• Task directions
Go through the data and copy each line where the word "agent" shows up.

┌─ Data for this task

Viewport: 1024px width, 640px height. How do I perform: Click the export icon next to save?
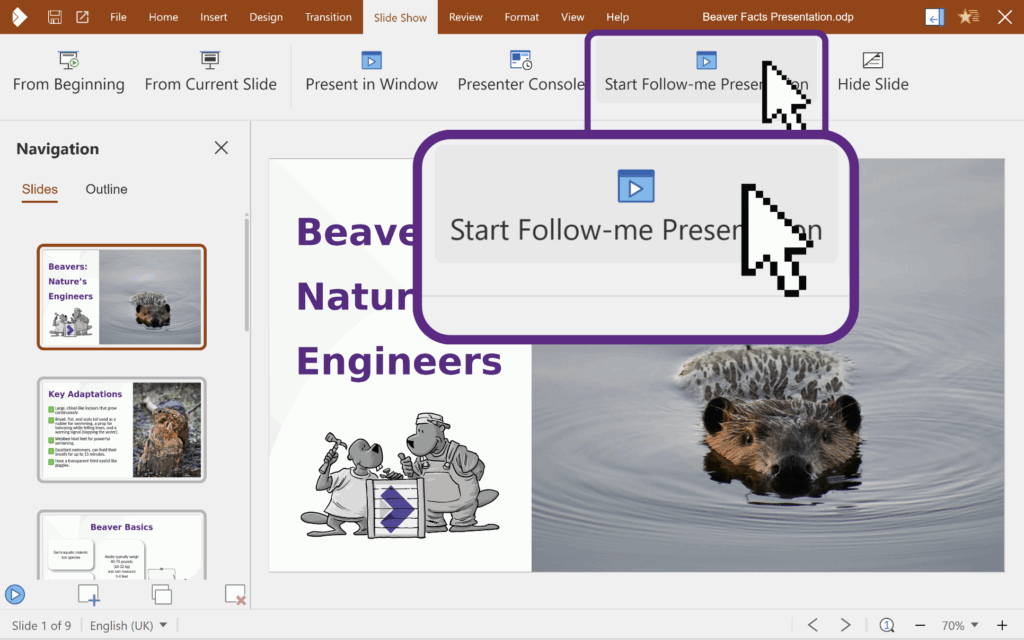pyautogui.click(x=82, y=17)
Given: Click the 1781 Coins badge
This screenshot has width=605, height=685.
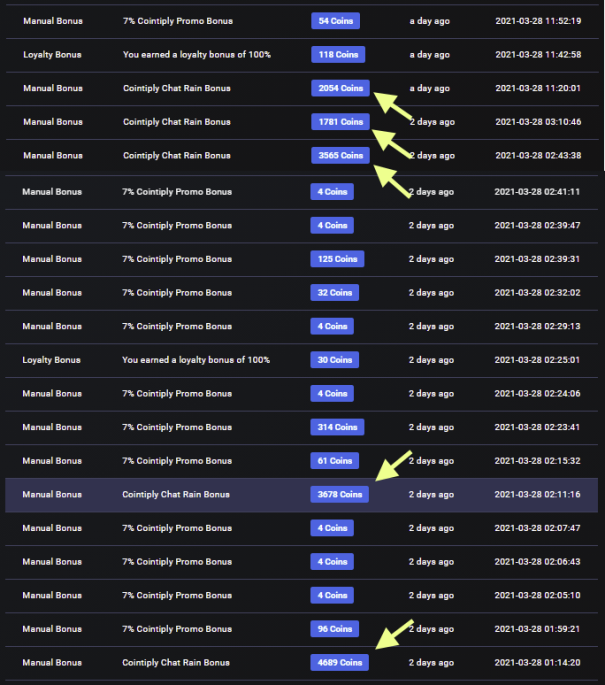Looking at the screenshot, I should 340,122.
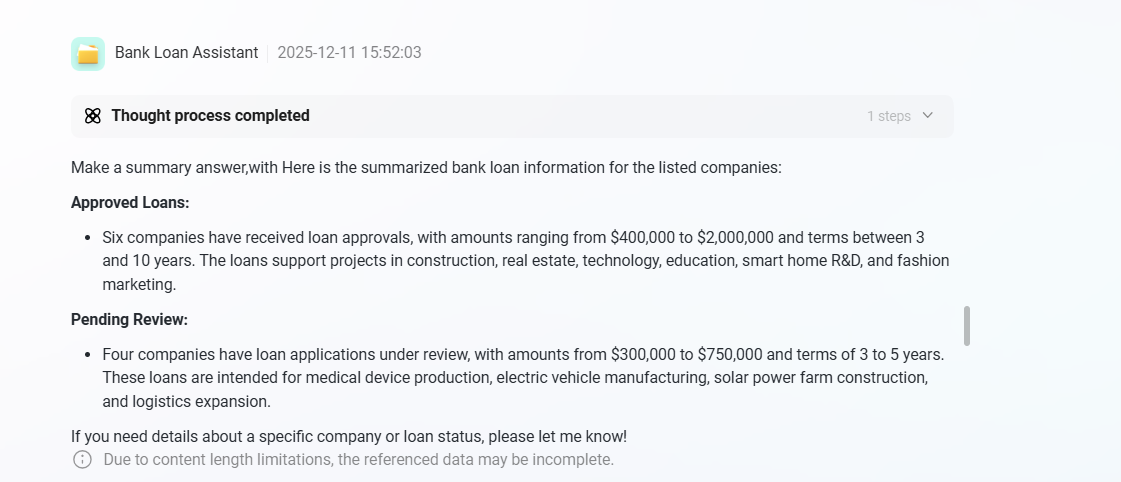Click the "If you need details" closing sentence
Viewport: 1121px width, 482px height.
tap(349, 437)
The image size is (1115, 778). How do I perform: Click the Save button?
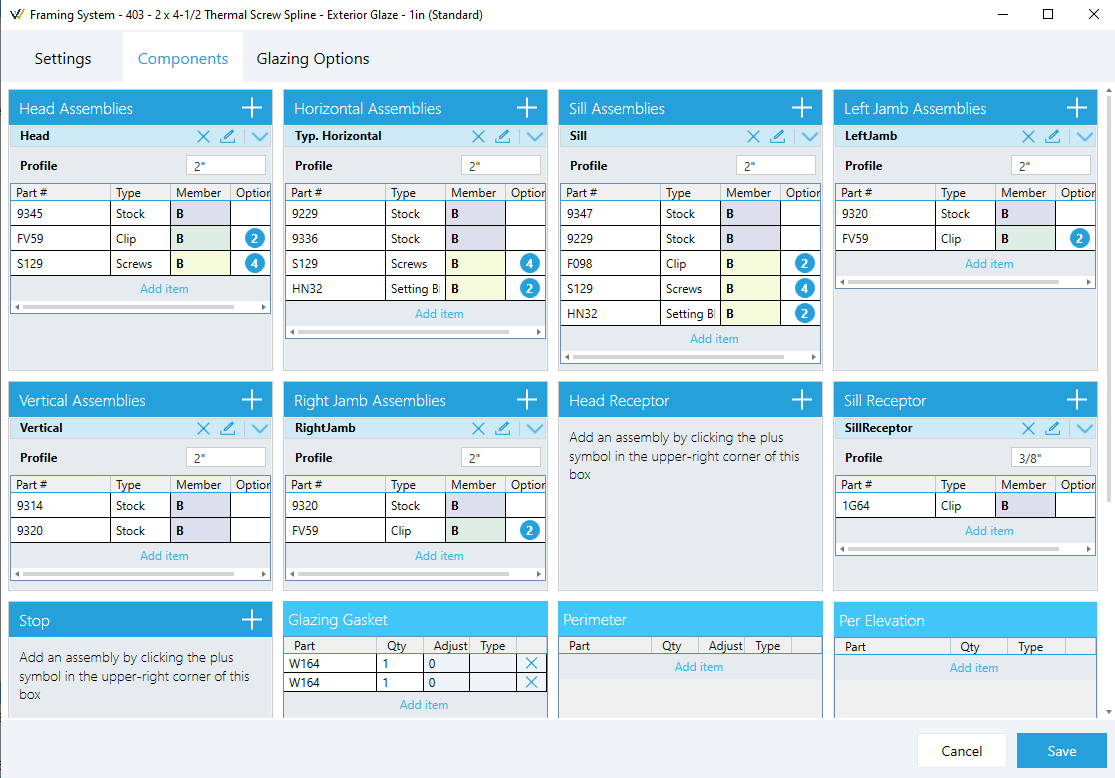1062,751
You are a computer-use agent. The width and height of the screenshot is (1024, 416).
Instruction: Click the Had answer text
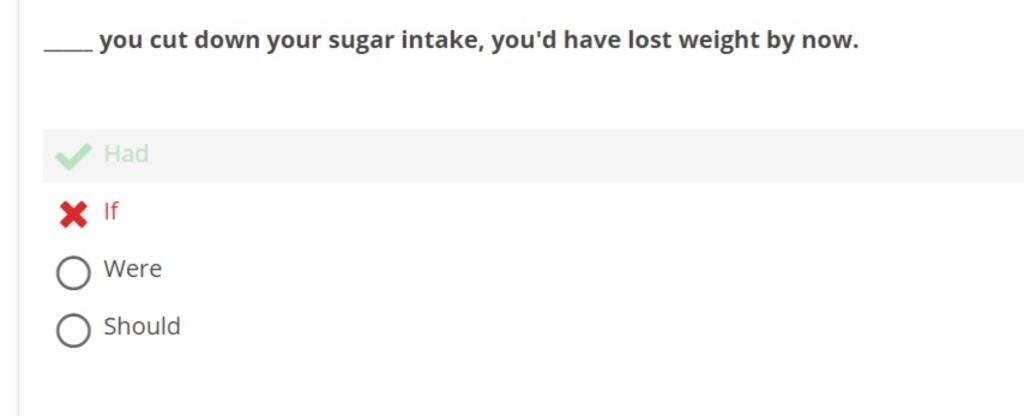pyautogui.click(x=126, y=154)
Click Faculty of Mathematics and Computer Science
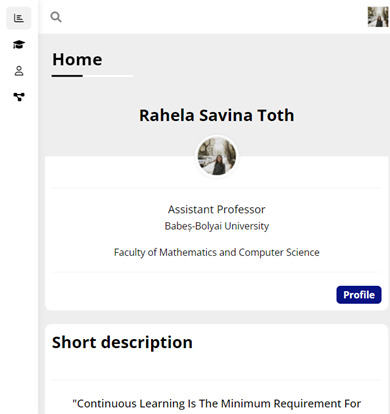 click(217, 252)
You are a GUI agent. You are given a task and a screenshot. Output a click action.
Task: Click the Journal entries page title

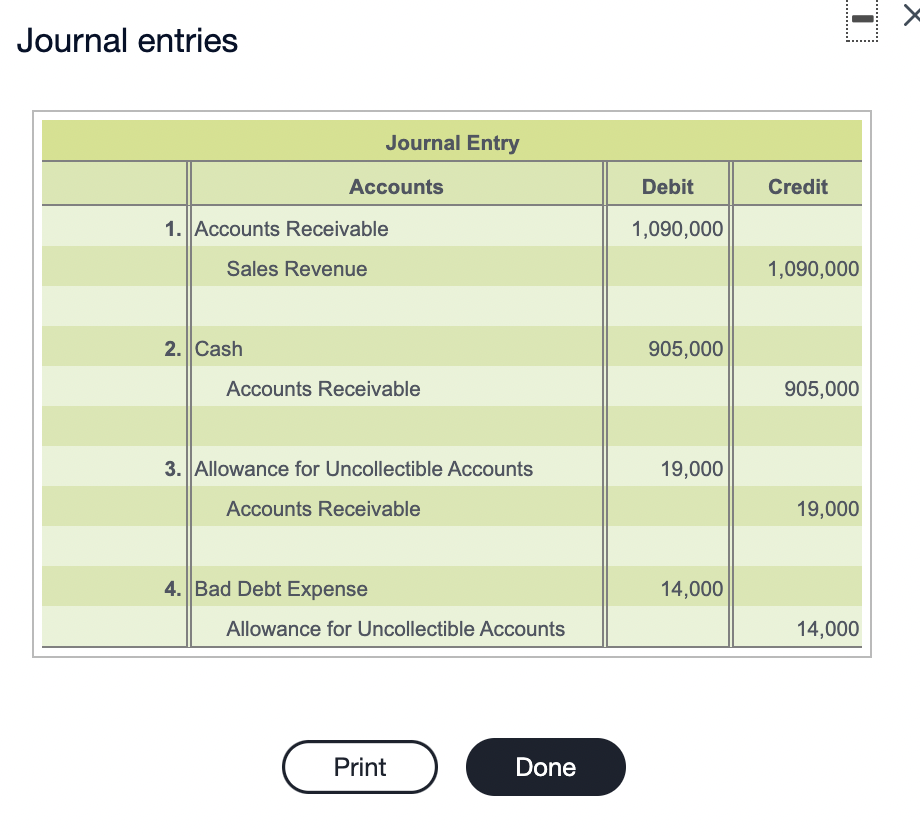tap(127, 42)
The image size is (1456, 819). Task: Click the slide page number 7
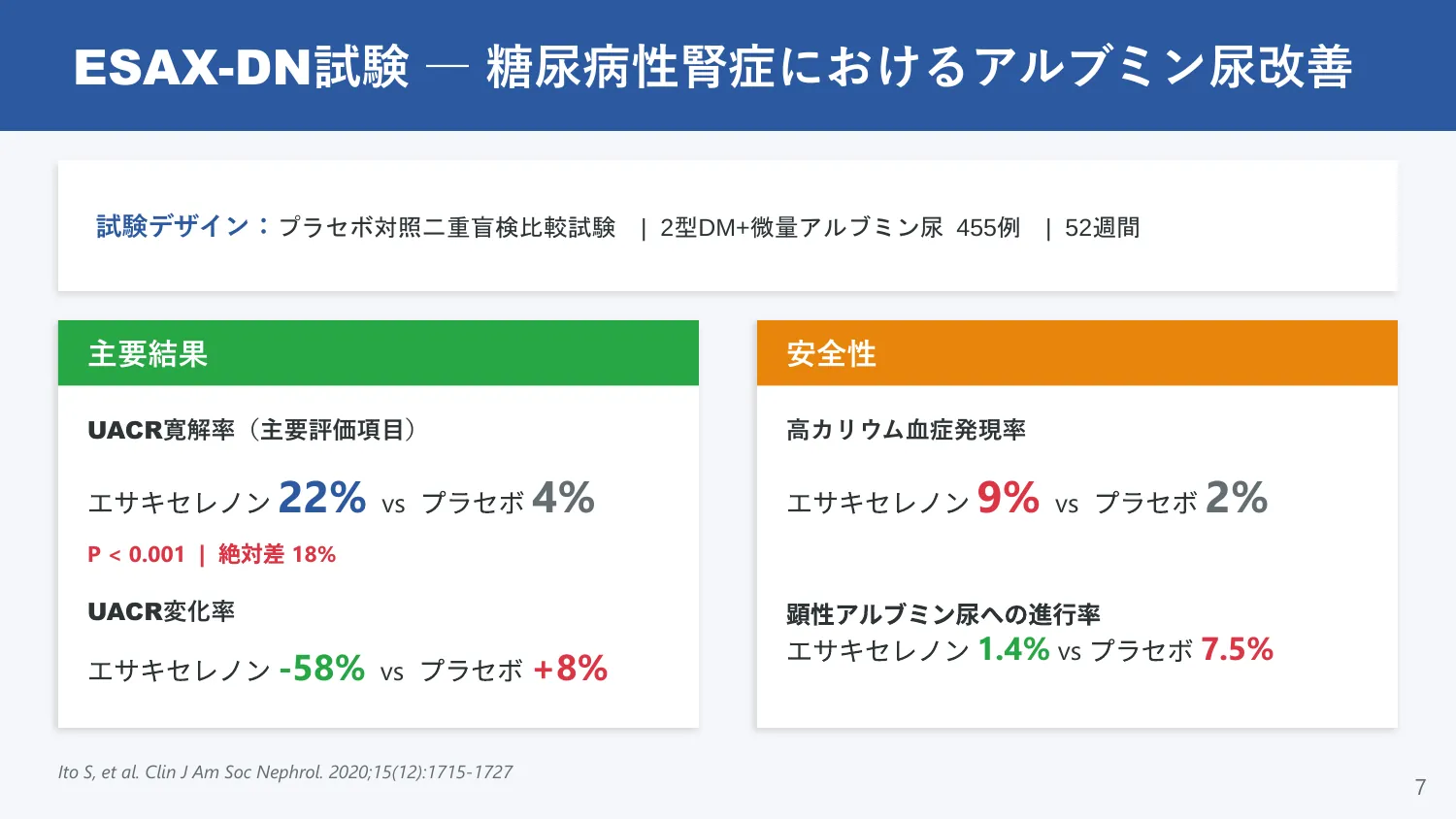1420,787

└─

• Solved problem
You are a computer-use agent. The width and height of the screenshot is (1024, 416).
You are a GUI agent. You are given a task and a screenshot. Output a click action.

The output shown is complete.